#### [Given instruction 1]
Repeat the whole forum thread about the BMW M3 GTR at the Nurburgring 24 without changing anything.
━━━━━ Text to read ━━━━━
# BMW M3 GTR is ready for Nurburgring 24



## Alex Baumann (Dec 19, 2001)

Factory M3 GTR is ready for the Nurburgring 24 hours race. I'll scan the pic now  

The race is on May, 31st, start at 3:00pm CET.

:thumbup:


----------



## Alex Baumann (Dec 19, 2001)

Here you go :angel:


----------



## F1Crazy (Dec 11, 2002)

Who prepared the car, AC Schnitzer?
Who are the drivers?


----------



## Alex Baumann (Dec 19, 2001)

Yes, Schnitzer with M Gmbh together. 

They are attending with two teams (in E1 class)

Team One : Hans-Joachim Stuck, Boris Said and John Nielsen
Team Two : Jorg Müller, Dirk Müller and Claudia Hürtgen.


----------



## F1Crazy (Dec 11, 2002)

That's great, I hope thay kick A$$!


----------



## Alex Baumann (Dec 19, 2001)

Here are *real* pictures as they unload the car from the truck (taken with a cell phone cam, sorry for the poor quality)




























_Pictures are courtesy of Blackengel_


----------



## Raffi (May 18, 2002)

Sweet sweet sweet!  I hope they kick some major @ss on the track!


----------



## Chris330Ci (Jan 23, 2002)

:yumyum: I can't wait. Is it just me, or does that wing look huge? :yikes:


----------



## Alex Baumann (Dec 19, 2001)

Chris330Ci said:


> *:yumyum: I can't wait. Is it just me, or does that wing look huge? :yikes: *


It doesn't look huge, it IS huge  :bigpimp:


----------



## TGray5 (Jan 22, 2002)

Anyone know when the race will be on TV?:dunno:


----------



## Alex Baumann (Dec 19, 2001)
━━━━━ Data ━━━━━
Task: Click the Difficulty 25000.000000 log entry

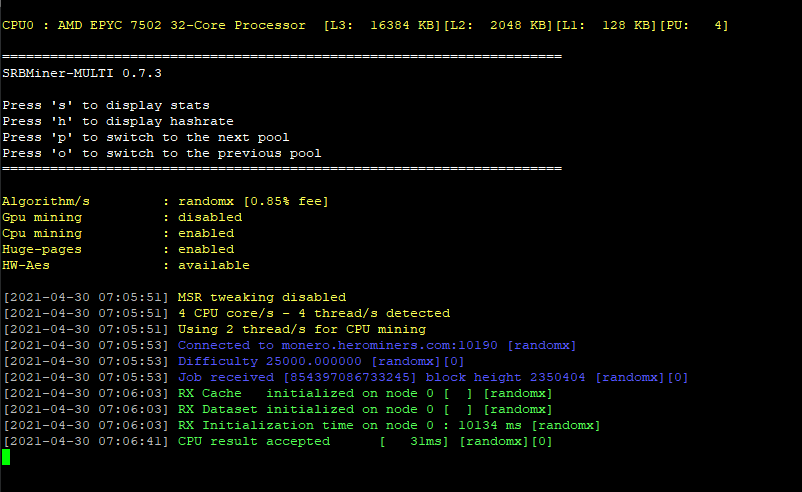Action: [x=234, y=361]
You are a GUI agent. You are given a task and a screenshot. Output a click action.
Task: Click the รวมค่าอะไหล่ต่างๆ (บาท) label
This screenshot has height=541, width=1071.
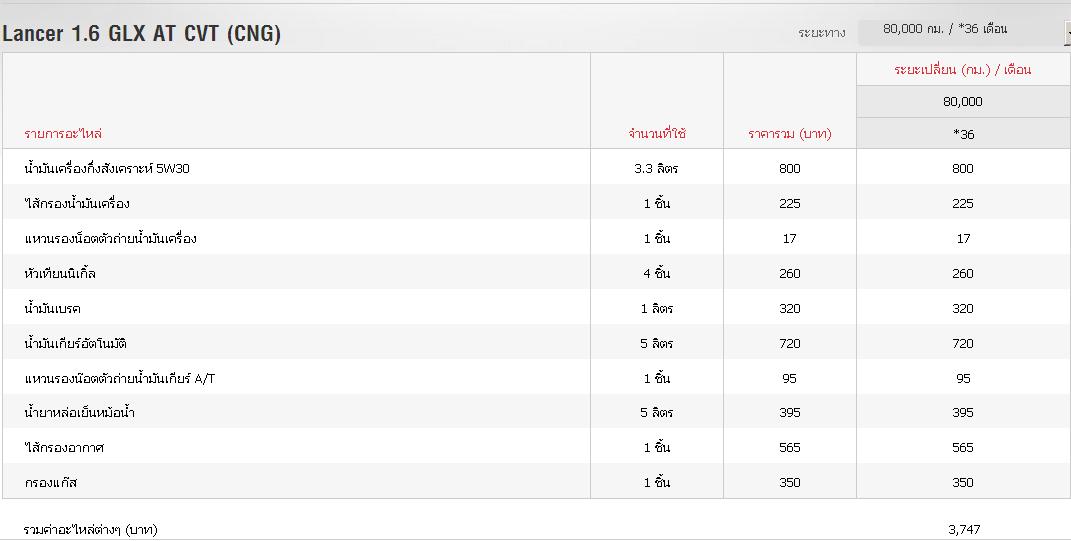(x=91, y=529)
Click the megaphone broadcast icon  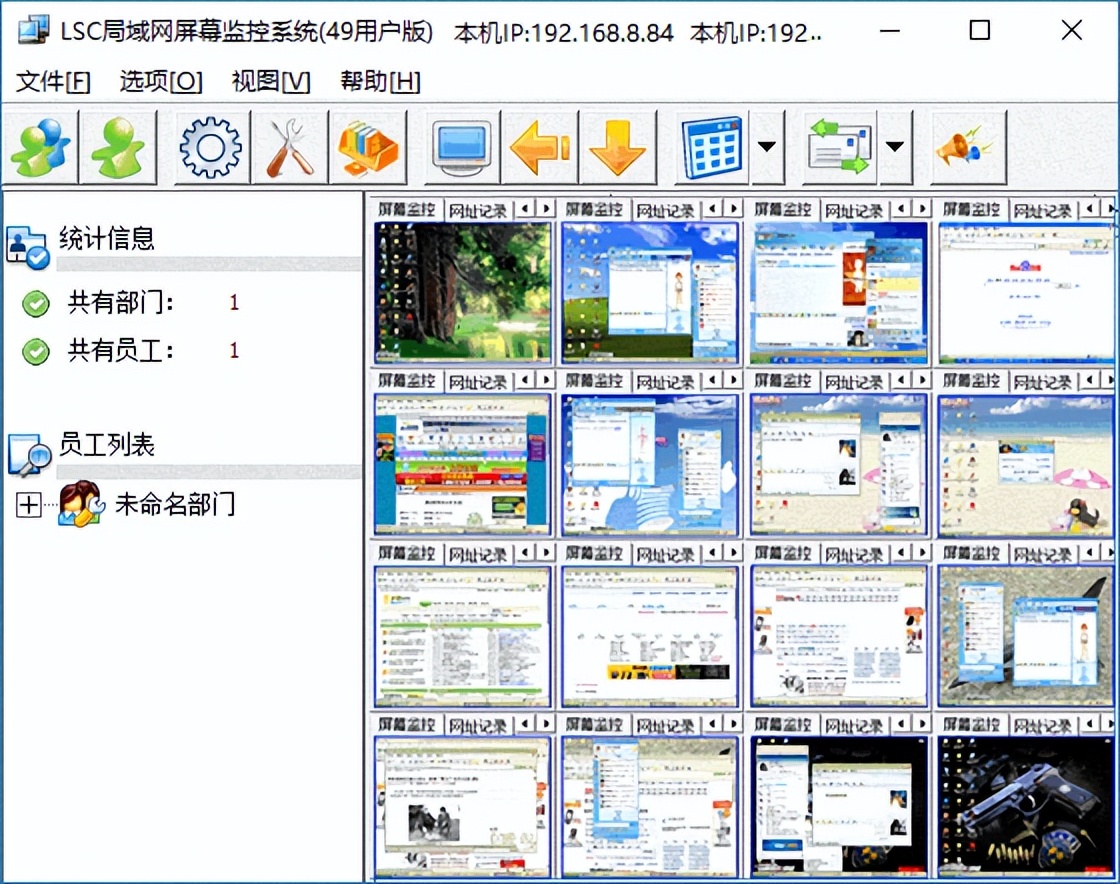pyautogui.click(x=966, y=148)
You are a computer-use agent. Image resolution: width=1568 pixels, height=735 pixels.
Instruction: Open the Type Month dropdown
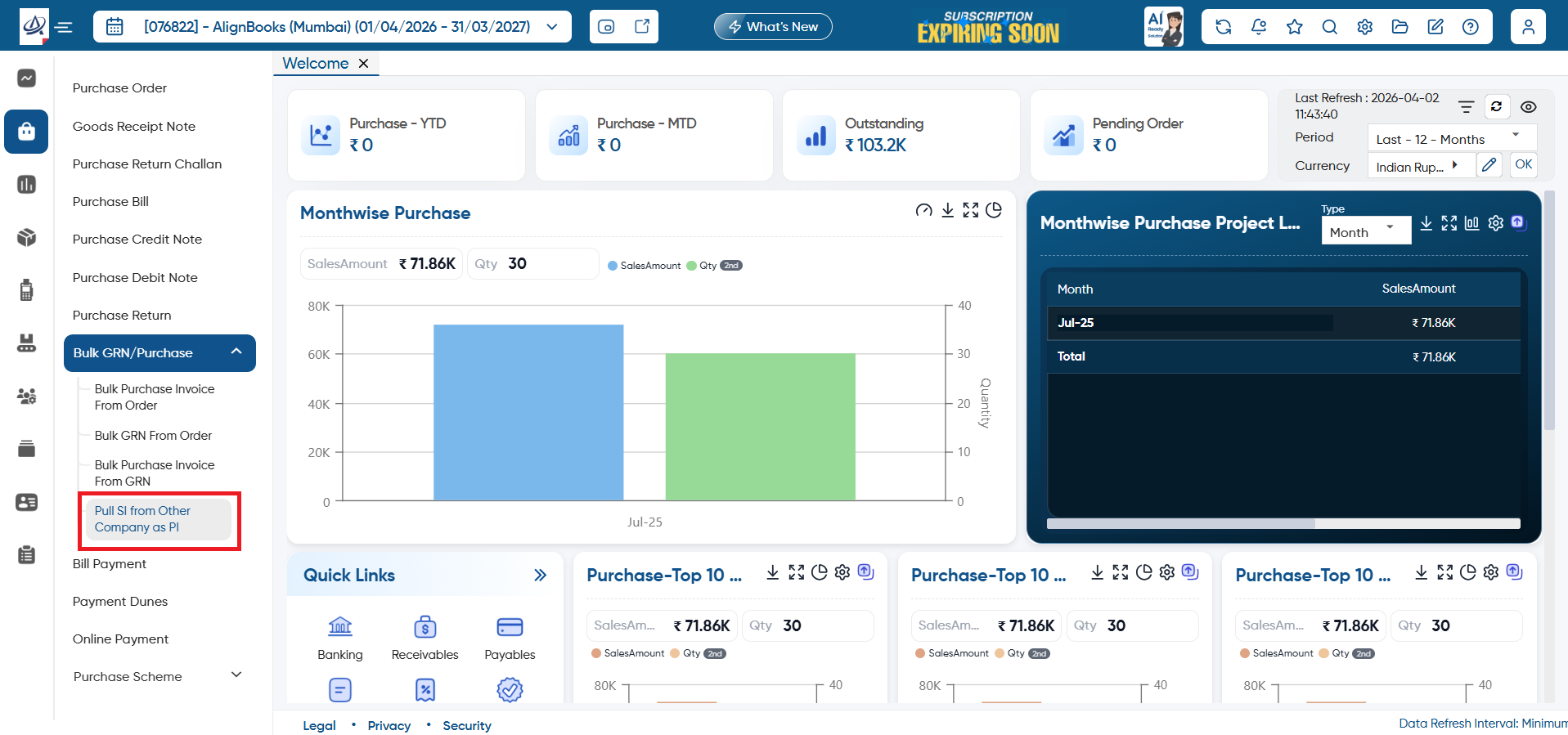tap(1366, 232)
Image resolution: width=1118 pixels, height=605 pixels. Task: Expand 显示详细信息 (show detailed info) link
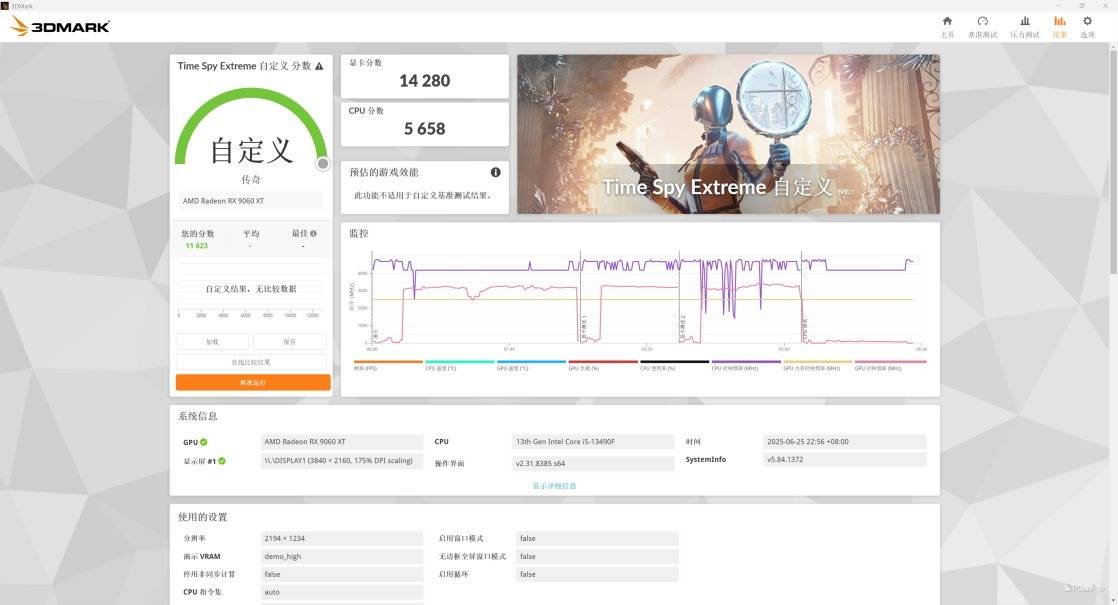554,486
━━━━━
#### [Given instruction 2]
Pick out every line in the rows above that contains the word "pixels", and copy each of those lines.

#### [Worked solution 1]
# BMW M3 GTR is ready for Nurburgring 24



## Alex Baumann (Dec 19, 2001)

Factory M3 GTR is ready for the Nurburgring 24 hours race. I'll scan the pic now  

The race is on May, 31st, start at 3:00pm CET.

:thumbup:


----------



## Alex Baumann (Dec 19, 2001)

Here you go :angel:


----------



## F1Crazy (Dec 11, 2002)

Who prepared the car, AC Schnitzer?
Who are the drivers?


----------



## Alex Baumann (Dec 19, 2001)

Yes, Schnitzer with M Gmbh together. 

They are attending with two teams (in E1 class)

Team One : Hans-Joachim Stuck, Boris Said and John Nielsen
Team Two : Jorg Müller, Dirk Müller and Claudia Hürtgen.


----------



## F1Crazy (Dec 11, 2002)

That's great, I hope thay kick A$$!


----------



## Alex Baumann (Dec 19, 2001)

Here are *real* pictures as they unload the car from the truck (taken with a cell phone cam, sorry for the poor quality)




























_Pictures are courtesy of Blackengel_


----------



## Raffi (May 18, 2002)

Sweet sweet sweet!  I hope they kick some major @ss on the track!


----------



## Chris330Ci (Jan 23, 2002)

:yumyum: I can't wait. Is it just me, or does that wing look huge? :yikes:


----------



## Alex Baumann (Dec 19, 2001)

Chris330Ci said:


> *:yumyum: I can't wait. Is it just me, or does that wing look huge? :yikes: *


It doesn't look huge, it IS huge  :bigpimp:


----------



## TGray5 (Jan 22, 2002)

Anyone know when the race will be on TV?:dunno:


----------



## Alex Baumann (Dec 19, 2001)

#### [Worked solution 2]
You are a computer-use agent. Image resolution: width=1568 pixels, height=735 pixels.
Image resolution: width=1118 pixels, height=605 pixels. Task: Expand 显示详细信息 (show detailed info) link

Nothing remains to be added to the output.